> Work required: Continue the passage below on the Supreme Court's constitutional revolution of the 1930s, starting right after its final sentence.

> Excerpted passage:
Do we really need another book on the constitutional revolution of the 1930s? The history of that event has been examined so many times, from so many different angles, and with such agreement that it seems unlikely anything new, interesting, and true remains to be said. Rather, it seems the best we can hope for is some minor variation on the following account: after almost a half century of reading the Constitution so as to protect private property, the market economy, and limited government, the Supreme Court abruptly changed its mind in 1937, abandoning precedent and giving government a virtual carte blanche to regulate the economy. To be more precise, Justice Roberts, making the (in)famous “switch in time that saved the nine,” apparently changed his mind under the threat of Franklin Roosevelt’s Court-packing plan. The Court’s new interpretation was solidified and extended over the next few years, as aged justices retired, giving FDR the vacancies that his political maneuvers had failed to create. So why bother reviewing, much less writing, a book called Rethinking the New Deal Court?

> Rows:
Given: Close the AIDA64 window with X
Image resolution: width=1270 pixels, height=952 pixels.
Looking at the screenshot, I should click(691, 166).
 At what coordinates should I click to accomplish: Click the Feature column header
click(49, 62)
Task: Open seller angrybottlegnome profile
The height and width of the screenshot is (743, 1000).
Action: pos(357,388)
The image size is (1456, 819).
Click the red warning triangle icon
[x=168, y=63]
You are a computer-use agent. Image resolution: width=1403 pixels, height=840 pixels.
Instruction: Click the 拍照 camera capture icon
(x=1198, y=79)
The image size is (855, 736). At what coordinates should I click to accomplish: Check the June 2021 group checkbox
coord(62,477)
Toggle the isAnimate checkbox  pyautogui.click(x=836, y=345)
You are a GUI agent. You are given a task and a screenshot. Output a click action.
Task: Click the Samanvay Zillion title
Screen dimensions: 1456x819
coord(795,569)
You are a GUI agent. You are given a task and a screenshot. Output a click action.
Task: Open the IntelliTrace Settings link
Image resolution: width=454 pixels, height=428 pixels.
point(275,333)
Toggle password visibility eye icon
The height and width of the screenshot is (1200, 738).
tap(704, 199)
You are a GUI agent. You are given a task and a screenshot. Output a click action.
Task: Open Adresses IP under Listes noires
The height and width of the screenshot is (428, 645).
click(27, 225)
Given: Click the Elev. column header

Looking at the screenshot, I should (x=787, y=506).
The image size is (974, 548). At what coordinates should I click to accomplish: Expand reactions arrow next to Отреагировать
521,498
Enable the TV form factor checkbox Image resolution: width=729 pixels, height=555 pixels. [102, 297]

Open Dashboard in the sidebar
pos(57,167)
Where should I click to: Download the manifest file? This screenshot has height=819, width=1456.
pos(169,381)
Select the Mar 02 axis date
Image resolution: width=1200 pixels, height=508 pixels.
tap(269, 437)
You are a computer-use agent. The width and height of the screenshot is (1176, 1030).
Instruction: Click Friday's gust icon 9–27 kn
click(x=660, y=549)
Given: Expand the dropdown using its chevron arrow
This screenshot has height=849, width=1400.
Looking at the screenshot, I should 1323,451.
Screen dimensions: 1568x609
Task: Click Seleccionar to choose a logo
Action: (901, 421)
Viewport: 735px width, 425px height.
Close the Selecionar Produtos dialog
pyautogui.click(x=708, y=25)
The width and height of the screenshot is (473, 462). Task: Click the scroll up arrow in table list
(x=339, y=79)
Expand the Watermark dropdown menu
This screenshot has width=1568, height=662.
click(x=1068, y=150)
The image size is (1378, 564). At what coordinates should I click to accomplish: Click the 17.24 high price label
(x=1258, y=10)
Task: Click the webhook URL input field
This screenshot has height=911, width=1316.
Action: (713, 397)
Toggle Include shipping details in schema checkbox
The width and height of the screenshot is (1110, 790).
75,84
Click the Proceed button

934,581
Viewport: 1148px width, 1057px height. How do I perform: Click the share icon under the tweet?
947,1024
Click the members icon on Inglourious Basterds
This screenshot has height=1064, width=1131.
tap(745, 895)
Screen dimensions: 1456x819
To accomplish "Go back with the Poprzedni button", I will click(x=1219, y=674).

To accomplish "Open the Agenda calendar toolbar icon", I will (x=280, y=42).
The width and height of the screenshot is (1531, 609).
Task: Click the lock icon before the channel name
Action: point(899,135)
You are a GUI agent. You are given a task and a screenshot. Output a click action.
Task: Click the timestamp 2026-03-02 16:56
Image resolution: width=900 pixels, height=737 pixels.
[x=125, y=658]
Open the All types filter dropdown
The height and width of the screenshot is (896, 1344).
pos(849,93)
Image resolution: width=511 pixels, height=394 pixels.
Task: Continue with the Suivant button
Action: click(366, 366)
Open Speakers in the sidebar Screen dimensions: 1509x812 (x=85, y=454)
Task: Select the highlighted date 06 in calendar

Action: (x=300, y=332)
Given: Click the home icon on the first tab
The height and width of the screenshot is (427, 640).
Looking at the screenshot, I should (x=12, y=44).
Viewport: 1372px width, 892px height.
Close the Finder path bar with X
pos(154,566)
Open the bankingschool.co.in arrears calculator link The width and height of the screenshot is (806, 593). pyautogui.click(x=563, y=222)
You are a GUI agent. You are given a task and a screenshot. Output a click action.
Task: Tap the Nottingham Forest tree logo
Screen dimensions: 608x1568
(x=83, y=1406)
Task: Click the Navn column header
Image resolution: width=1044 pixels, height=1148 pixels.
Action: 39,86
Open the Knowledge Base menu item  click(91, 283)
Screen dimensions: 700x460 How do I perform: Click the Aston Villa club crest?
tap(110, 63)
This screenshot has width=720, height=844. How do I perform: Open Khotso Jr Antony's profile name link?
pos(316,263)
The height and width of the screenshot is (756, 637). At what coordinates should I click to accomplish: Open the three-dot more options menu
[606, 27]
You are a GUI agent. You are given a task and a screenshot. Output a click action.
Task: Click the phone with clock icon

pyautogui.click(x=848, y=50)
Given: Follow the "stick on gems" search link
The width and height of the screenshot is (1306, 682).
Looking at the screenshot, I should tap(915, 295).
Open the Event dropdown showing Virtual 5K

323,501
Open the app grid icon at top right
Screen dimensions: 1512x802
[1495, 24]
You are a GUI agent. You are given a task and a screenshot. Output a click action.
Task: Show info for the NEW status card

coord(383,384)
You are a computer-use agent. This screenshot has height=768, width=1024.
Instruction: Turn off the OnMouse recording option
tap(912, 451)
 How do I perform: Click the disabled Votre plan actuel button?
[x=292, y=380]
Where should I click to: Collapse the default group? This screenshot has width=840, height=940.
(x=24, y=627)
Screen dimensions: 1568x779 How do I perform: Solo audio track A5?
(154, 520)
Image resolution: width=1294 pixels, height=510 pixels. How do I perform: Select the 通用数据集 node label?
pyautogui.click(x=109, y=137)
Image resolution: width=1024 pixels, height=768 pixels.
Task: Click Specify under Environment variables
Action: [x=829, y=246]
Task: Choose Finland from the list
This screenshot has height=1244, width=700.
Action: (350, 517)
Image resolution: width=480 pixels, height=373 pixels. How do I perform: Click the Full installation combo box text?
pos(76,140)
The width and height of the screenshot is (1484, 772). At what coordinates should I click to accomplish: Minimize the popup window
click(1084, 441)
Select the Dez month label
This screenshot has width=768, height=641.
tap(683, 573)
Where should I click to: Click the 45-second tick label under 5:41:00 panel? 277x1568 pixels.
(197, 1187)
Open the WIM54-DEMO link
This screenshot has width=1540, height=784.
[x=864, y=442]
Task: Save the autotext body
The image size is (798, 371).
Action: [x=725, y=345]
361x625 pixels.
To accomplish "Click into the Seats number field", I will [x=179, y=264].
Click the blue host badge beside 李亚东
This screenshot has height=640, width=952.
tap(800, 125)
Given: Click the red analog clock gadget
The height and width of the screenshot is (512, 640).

> Result below:
The answer, according to Barry Cushman, a historian at the University of Virginia, is simple: the story we all know and love is wrong. In Cushman’s view, the claim that a cowardly Court (or even a cowardly justice) suddenly abandoned various doctrines to save itself from the machinations of the Roosevelt gang, is wrong on every detail. The doctrinal changes were not abrupt, but took place over a much longer period, as various justices gradually backed away from earlier decisions limiting government regulation of the economy. The turning point was not 1937, but 1934, when the Court upheld a New York statute setting the price of milk. And finally, the real impetus to change was not outside threats, but the logic of the Court’s own decisions. Thus, although Cushman agrees that by 1940 the pre–New Deal economic constitution was gone, he disagrees about when, why, and how it was abandoned.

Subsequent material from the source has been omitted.